The Lamprey recommenced his reading: -

"It is a weeping shame and should mst certainly be a matter of college discipline. We are greaved and shocked that there are still some men in the University who persist in appearing on the street without lavender-topped gaiters. The college owes it -"

"Never mind about that," quoth the Ibex. "I know what the college owes. It's $35,000; but the janitor of Mathoose says he'll make that all right."

"Well," replied the Lamprey, "here are some items.

"'The Cabalist does knot like to appear premature in its statesments, but it seems quite safe to announce that the annular boat raee with Yale rowed on the 2nd of July, resulted in a victory for the blew.

"'Mr. Slugger has been elected captain of the team. - News.

"'The summer vacation has went off pretty well, and now we have got back to our work.

"'It is rumored that the faculty is considering the feasibility of passing a law obliging underclassmen to remove their hats during chapel exorcises. But the President denies the report. - news.

"'Mr. roper and Mr. Sykes Are straining For The crew. They average 600 pounds, and measure 42 inches around the wrist. These dimensions seems absorbed perhaps, but they are.

"'There has been some misunderstanding about one or two items in yesterday's issue which we forget to credit to the News. To avoid all future mistakes, we wish it distinctly understood that hereafter when we print any item not taken from the News we will distinctly say so.'"

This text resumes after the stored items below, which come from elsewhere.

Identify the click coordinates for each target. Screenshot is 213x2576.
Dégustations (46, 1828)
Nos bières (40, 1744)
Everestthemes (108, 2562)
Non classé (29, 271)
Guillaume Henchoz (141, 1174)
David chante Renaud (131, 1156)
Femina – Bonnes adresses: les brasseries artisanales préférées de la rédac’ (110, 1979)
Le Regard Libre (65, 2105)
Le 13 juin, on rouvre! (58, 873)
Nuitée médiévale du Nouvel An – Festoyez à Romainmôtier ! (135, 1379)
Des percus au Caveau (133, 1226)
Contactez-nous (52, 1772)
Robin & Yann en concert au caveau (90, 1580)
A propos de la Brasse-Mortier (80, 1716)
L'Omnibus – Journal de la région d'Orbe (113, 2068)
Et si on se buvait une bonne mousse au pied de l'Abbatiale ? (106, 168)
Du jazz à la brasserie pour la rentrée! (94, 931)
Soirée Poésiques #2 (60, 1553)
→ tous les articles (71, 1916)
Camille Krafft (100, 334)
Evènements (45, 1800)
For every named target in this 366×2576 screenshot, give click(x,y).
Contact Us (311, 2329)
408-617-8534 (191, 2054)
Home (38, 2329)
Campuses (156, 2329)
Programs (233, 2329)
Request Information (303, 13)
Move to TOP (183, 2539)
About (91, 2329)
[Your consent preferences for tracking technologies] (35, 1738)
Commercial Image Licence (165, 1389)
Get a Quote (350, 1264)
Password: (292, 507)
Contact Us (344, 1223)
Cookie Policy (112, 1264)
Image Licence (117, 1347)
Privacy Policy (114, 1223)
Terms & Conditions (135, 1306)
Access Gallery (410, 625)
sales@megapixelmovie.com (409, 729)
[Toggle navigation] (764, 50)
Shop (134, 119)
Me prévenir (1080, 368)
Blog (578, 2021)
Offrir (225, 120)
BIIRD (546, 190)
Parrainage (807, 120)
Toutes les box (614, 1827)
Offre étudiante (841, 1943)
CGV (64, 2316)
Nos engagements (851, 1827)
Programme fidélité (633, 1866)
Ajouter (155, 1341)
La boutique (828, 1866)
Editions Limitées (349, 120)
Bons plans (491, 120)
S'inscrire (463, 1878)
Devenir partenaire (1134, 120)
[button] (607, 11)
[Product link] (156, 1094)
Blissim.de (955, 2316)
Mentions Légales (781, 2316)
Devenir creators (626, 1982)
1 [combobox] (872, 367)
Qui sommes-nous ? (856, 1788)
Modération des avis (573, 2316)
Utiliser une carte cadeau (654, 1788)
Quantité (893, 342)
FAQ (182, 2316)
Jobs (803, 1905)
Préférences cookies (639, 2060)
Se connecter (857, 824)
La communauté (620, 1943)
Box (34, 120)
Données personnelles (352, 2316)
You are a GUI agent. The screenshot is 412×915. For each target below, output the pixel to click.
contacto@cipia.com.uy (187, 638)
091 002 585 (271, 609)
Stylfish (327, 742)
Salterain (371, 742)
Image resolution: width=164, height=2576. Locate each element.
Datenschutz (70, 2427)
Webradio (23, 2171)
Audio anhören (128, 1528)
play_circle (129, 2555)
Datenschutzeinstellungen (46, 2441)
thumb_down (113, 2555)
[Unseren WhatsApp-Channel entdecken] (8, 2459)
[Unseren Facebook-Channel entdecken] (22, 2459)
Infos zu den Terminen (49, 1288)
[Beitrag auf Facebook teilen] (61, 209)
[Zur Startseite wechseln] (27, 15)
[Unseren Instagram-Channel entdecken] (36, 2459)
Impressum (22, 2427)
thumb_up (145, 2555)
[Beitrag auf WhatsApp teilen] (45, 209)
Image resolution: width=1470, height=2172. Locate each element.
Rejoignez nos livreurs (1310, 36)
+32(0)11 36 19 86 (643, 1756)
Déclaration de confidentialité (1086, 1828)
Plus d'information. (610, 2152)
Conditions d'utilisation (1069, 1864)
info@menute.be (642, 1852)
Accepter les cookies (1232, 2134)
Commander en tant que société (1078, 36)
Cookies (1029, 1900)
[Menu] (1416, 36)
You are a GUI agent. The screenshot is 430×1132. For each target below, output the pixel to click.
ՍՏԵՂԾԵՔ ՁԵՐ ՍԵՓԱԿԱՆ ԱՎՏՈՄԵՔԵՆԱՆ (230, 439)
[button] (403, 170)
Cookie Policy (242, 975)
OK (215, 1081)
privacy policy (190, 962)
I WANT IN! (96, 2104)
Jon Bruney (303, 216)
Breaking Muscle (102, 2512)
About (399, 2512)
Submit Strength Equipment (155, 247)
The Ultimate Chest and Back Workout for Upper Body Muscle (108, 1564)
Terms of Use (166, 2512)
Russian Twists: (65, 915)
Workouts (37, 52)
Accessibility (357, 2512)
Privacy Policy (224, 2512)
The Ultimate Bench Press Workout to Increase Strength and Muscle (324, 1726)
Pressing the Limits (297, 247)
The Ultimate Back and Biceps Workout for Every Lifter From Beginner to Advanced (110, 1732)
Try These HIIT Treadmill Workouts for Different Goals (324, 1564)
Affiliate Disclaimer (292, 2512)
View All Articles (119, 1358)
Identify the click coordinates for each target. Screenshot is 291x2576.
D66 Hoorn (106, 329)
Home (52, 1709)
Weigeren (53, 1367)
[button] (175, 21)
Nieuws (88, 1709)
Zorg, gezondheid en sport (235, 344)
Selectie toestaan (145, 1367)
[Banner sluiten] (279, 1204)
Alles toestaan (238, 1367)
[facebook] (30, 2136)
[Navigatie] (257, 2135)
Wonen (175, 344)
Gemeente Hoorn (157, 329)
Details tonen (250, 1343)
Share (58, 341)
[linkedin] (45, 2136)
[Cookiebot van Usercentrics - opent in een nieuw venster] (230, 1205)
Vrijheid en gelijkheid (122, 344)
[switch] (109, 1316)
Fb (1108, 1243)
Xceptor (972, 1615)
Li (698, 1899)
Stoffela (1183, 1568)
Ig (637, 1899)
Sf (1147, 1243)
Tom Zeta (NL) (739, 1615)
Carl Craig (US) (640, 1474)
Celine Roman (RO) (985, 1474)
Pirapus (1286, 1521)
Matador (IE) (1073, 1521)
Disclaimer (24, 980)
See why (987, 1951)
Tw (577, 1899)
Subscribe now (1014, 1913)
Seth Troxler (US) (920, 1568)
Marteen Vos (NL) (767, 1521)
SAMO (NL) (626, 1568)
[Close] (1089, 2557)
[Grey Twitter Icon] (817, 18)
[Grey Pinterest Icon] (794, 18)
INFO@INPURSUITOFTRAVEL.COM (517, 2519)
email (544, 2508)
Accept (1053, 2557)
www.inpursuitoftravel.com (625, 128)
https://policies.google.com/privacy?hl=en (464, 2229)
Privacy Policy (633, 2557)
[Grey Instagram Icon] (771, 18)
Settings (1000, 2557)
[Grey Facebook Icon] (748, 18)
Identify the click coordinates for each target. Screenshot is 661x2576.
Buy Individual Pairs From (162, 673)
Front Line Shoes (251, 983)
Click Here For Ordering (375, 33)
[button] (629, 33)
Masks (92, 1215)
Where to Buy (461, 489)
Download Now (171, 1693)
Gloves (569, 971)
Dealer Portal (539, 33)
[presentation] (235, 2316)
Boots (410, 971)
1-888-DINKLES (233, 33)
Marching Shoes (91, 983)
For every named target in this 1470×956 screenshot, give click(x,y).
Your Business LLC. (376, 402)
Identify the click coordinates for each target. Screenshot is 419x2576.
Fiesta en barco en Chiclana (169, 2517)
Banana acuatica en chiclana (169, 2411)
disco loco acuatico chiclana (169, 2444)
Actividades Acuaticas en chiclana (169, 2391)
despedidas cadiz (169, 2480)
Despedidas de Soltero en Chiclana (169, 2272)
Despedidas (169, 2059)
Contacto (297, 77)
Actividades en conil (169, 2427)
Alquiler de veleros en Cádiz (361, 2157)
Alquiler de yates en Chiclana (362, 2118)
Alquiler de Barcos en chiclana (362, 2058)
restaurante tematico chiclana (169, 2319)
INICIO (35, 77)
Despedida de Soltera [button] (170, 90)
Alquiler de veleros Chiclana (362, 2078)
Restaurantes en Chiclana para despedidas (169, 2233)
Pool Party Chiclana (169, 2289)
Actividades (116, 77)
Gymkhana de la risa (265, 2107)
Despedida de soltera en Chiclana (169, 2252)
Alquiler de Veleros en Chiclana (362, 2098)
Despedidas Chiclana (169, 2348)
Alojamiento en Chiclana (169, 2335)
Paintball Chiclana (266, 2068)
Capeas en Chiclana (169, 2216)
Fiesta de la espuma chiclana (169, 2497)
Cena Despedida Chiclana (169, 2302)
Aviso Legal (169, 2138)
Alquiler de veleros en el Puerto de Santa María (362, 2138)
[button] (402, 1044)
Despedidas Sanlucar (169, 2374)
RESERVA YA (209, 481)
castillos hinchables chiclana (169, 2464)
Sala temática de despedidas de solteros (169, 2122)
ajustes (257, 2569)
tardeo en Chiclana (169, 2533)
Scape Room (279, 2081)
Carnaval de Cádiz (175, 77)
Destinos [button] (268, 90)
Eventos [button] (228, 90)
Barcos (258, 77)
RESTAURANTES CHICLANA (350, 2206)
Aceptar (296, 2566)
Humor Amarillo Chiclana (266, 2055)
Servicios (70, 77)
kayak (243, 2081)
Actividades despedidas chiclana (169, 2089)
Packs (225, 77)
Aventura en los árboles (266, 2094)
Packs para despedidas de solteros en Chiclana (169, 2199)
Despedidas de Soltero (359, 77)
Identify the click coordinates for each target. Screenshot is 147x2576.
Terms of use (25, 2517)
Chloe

The Ibex moved towards the door. "Oh, wait! let me read you some out of this," said the Lamprey, holding up a small but formidable pamphlet.

"What, the Aberrate!" exclaimed the Ibex, catching a glance of the cover. "Oh! book of weird fatality! pray read it not! It's robbed our home of two sweet brothers. Had not it been, they had; but as it is, they are not."

"No?"

"Yes."

"How?"

"'T was thus. One of them was my aunt, and as she was walking along, she saw a crowd of boys, and she stopped to see what they were looking at; and it was a large piece of paper, and it said: -

???

???

???

and a great deal more in the same language; and one boy said it was Ponca, and meant that Mr. Wendell Parnell would discuss the Irish question in Holden basement. Another said it had just come over from Assos, and was a Christmas card designed by Agamemnon. But whatever it was, my aunt swooned at the sight and was carried to the college hospital, where, surrounded by luxury and a circle of happy friends, she died."

"How about the other brother?"

"Well, he went at 4 1/2 P.M. and got the Aberrate, and came home and sat down and began to read it; and pretty soon his hair stood up on both ends, and turned gray; his eyes started from his head and only hung by the stems, and before I could save him he had fallen into the fire and was consumed."

"What was he reading?" inquired the Lamprey.

"Oh! it was an awful, fiendful tale. I shudder to repeat it, yet I will: -

"'There were two fellows, Jack and another fellow, who went out to take a walk, and they came to a house, and they went in, and there was a woman who had a husband and a newspaper, and they sat down -'"

"Desist, I pray thee! If thou lov'st me, cease," cried the Lamprey, as he leaped terror-stricken from his chair. "Me frozen marrow creeps backwards in me veins! Oh! awfullest agony of horror, now I know thee!" and, leaving him there crouched in delirious frenzy behind a Tabular View, the Ibex gracefully poised his wings and circled towards Carl's.